While the leaked document has been passed off by the PCs as draft legislation in its early stages, it includes provisions to cut the number of LHINs from 14 down to five. The LHINs oversee nearly $30 billion in annual operating funding funneled from the health ministry to hospitals, long-term care homes and community health centres. 

Patty Coates, secretery-treasurer on the Ontario Federation of Labour and a board member with the Ontario Health Coalition, said she expects the PC government to "spin it" and say that it's about efficiencies, but she believes privatization of the ever-growing long-term care sector, in particular, is clearly the goal. 

"We fear that the Ford government is poised to privatize the new long-term care capacity, and this is not in the public interest," she said recently while presenting the coalition's report on the rise of violence in long-term care homes, which are under-staffed and have more residents displaying aggressive behaviors. 

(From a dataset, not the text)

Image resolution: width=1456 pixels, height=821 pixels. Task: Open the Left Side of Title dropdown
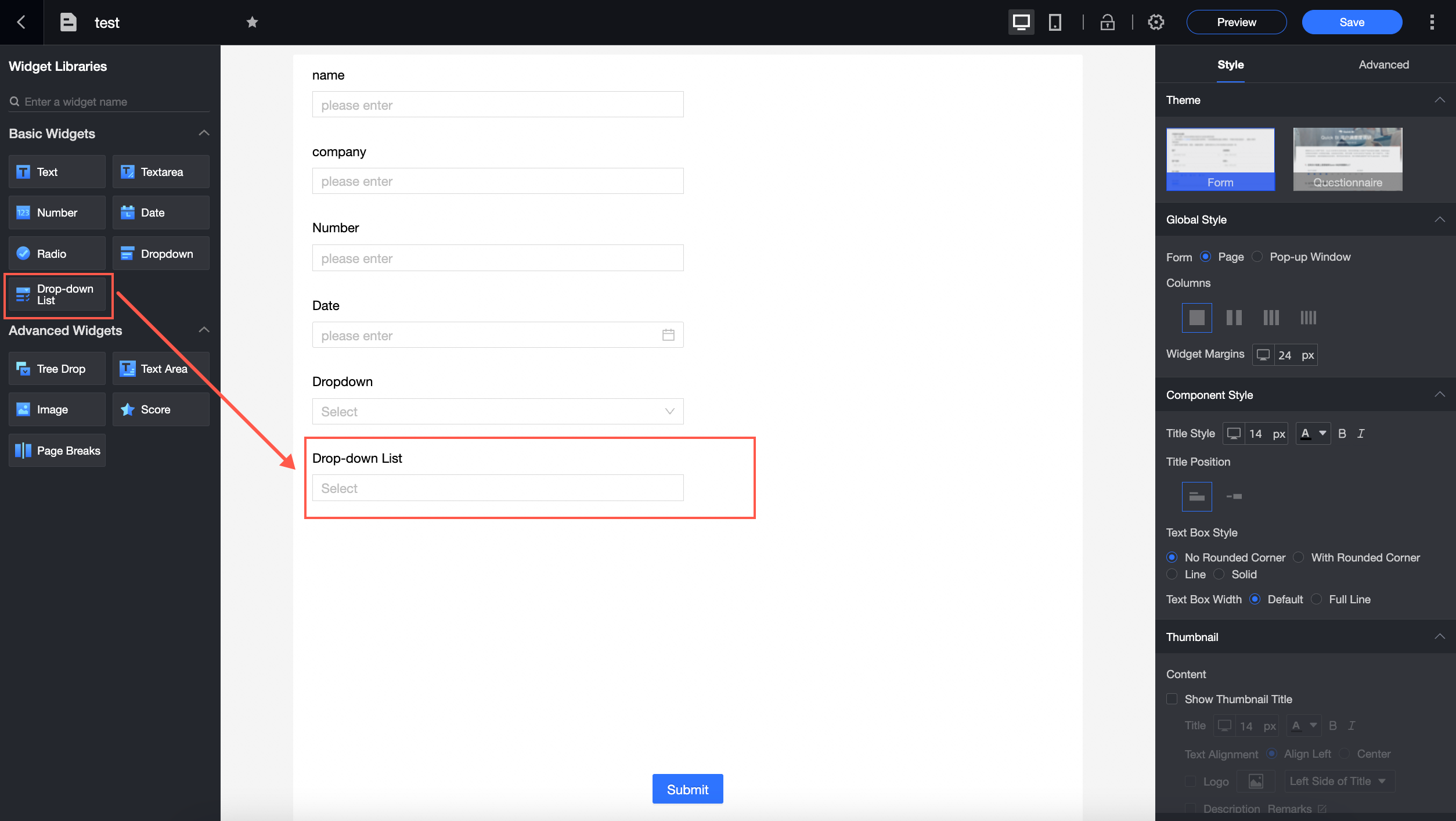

Coates says the system is strained, with people being moved from hospital care to long-term care beds, where the facilities are under-staffed and not adequately trained to care for people with aggressive behaviours. And there are more than 30,000 seniors on wait lists and even more people will be moving into long-term care in the coming years, she said. 

Khanjin said the PC government is looking for solutions across the board. 

"It’s clear that the previous (Liberal) government left a fractured health-care system that isn’t working for the people of Ontario and we’re working to fix it," Khanjin told BarrieToday. "Our government is consulting and listening to the professionals who work on the front lines of our health-care system, including our doctors, nurses and other health-care providers, as well as patients.

"We were elected to put the patient at the centre of a sustainable health-care system built for the future, and we will create a system that works for the people of Ontario," the MPP added.  

Barrie-Springwater-Oro-Medonte MPP Doug Downey did not respond to a request for comment. 

The state of long-term care, in particular, has been in the spotlight recently following a report from the Ontario Health Coalition, which says now is the time to invest in long-term care and more beds for seniors to get ahead on the situation. Their evidence-based models indicate the investments needed in health care to handle the aging population are "incremental and manageable."

"The evidence lays to waste any rhetorical attempts to paint health care as an insatiable 'Pac-Man' eating up the budget, an image created by pro-privatization forces for their own benefit," the report says. "While there is not the unbridled crisis that the public has been led to believe, nevertheless, our health-care system urgently needs to catch up on planning for the greying of our population."

The report also adds that people "have never been given an informed choice."

Khanjin says the provincial government remains focused on providing a "strong and sustainable" health-care system "that puts the needs of Ontario's patients first. Our plan will improve the health system so that people have access to faster, better co-ordinated public health care where they need it, when they need it," she added. 

While Minister of Health Christine Elliott has said nothing contained in the leaked draft legislation has been approved, some, like Coates, believe otherwise and foresee what could be coming. If the document indicates the government's motives, she said it will make it much harder for people to receive care. 

"It will be at the mercy of our not-for-profit care system," she said. "We rely on our medicare system. It is the basis of what Canada is and what Ontario is. ... We need a plan for better publicly funded health care.

"I don't know about you, but I don't want to live in an Ontario where some have access to good medical care and others don't," Coates added. "That's what happens in the States."